When word came out that Amazon had guaranteed advertisers 12.5 million viewers for its new Thursday Night Football package, most observers poo-pooed the notion that they would get anything close to that and figured Amazon would find themselves in a massive financial hole trying to make up for it with very limited commercial inventory with which to do so, especially any that would be of any use for reaching Americans. As much as leagues and media companies have been rushing to jump onboard the bandwagon of streaming sports events, whenever streaming numbers for events also airing on linear networks have been publicized they’ve been a small fraction of the linear audience, and even events airing exclusively on streaming have received audiences far smaller than what their leagues are used to.

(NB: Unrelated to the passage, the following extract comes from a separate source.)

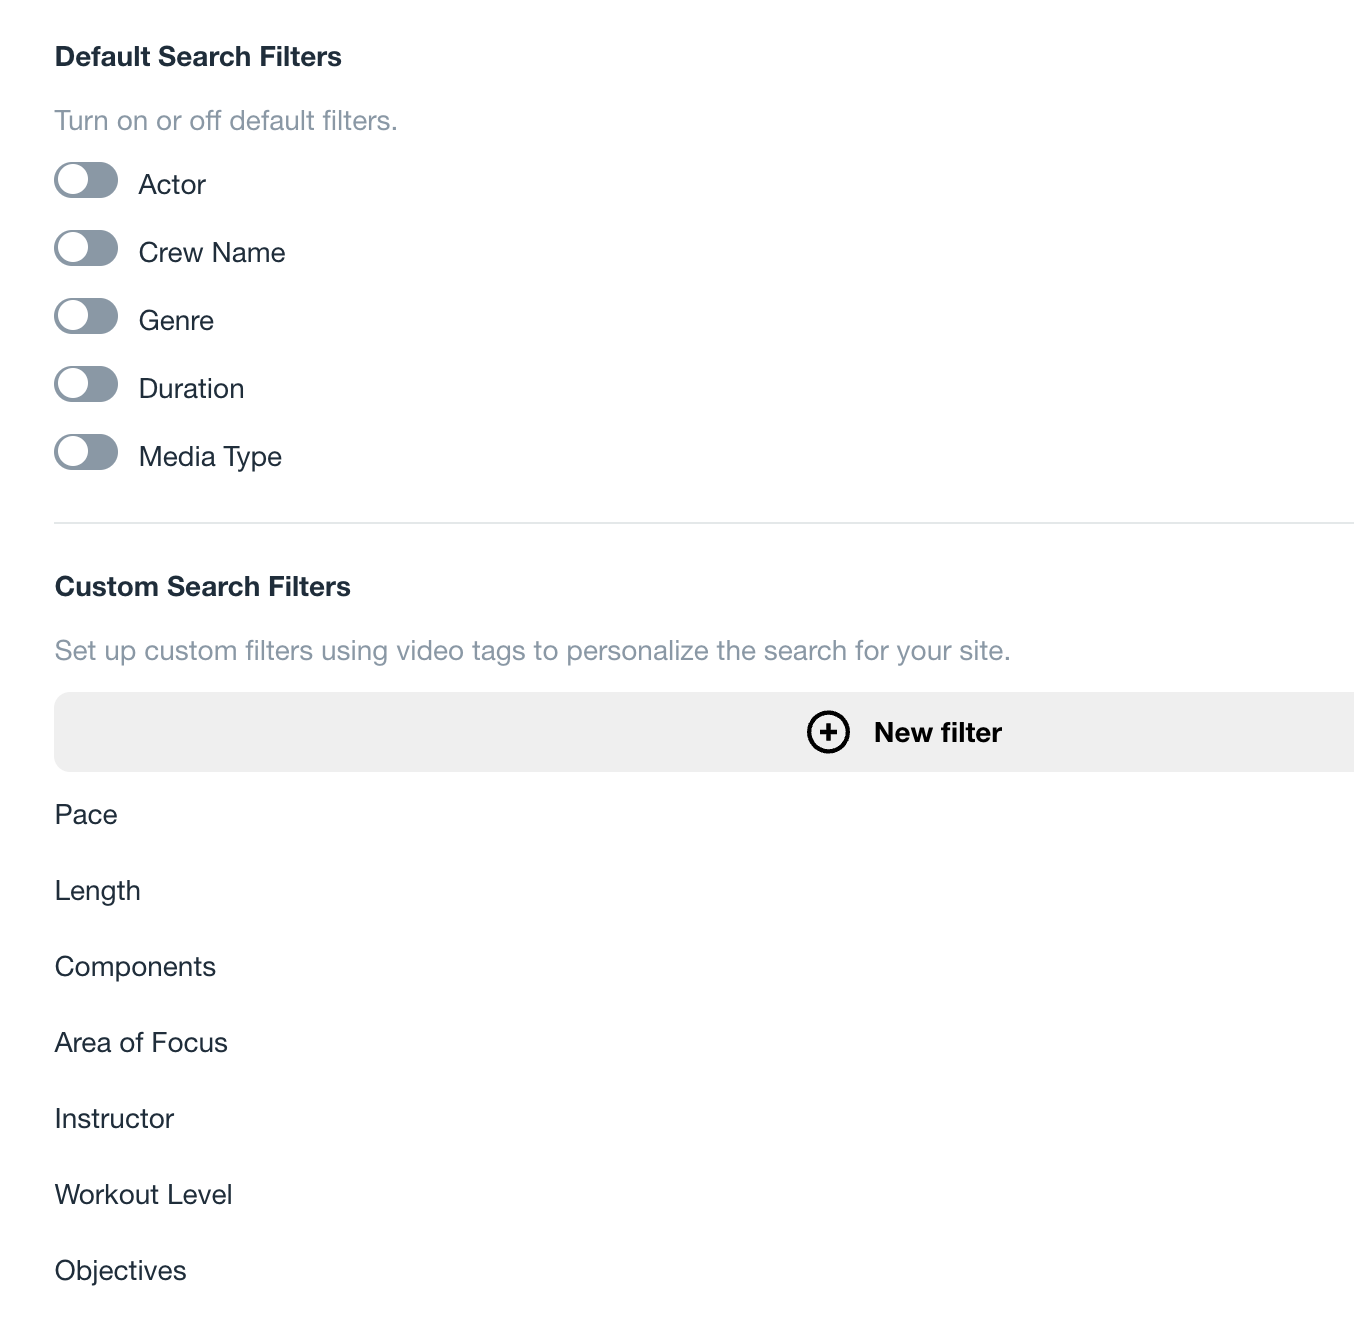
Task: Click the custom filters description text
Action: tap(533, 650)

Back in 2020, when Amazon aired a Niners-Cardinals game on a December Saturday – the only previous time, to my immediate recollection, that the NFL had aired a non-London game exclusively on streaming – it attracted an audience of 4.8 million, hammocked by games exclusive to NFL Network that picked up audiences of 6.1 and 8.4 million. To be sure, becoming the consistent, weekly home to Thursday Night Football, including games involving popular, valuable, relevant teams, would help Amazon achieve better ratings, but at best they would be in the neighborhood of those NFLN-exclusive games on Saturdays and Thursdays, approaching but almost certainly not passing 9 million, let alone coming close to 12.5 million; even executives within the league itself suggested the expectation shouldn’t be more than 7 or 8 million. Outside of Amazon’s own offices, the question wasn’t whether Amazon’s sky-high guarantees would turn out to be folly if not outright scamming advertisers, it was by how much.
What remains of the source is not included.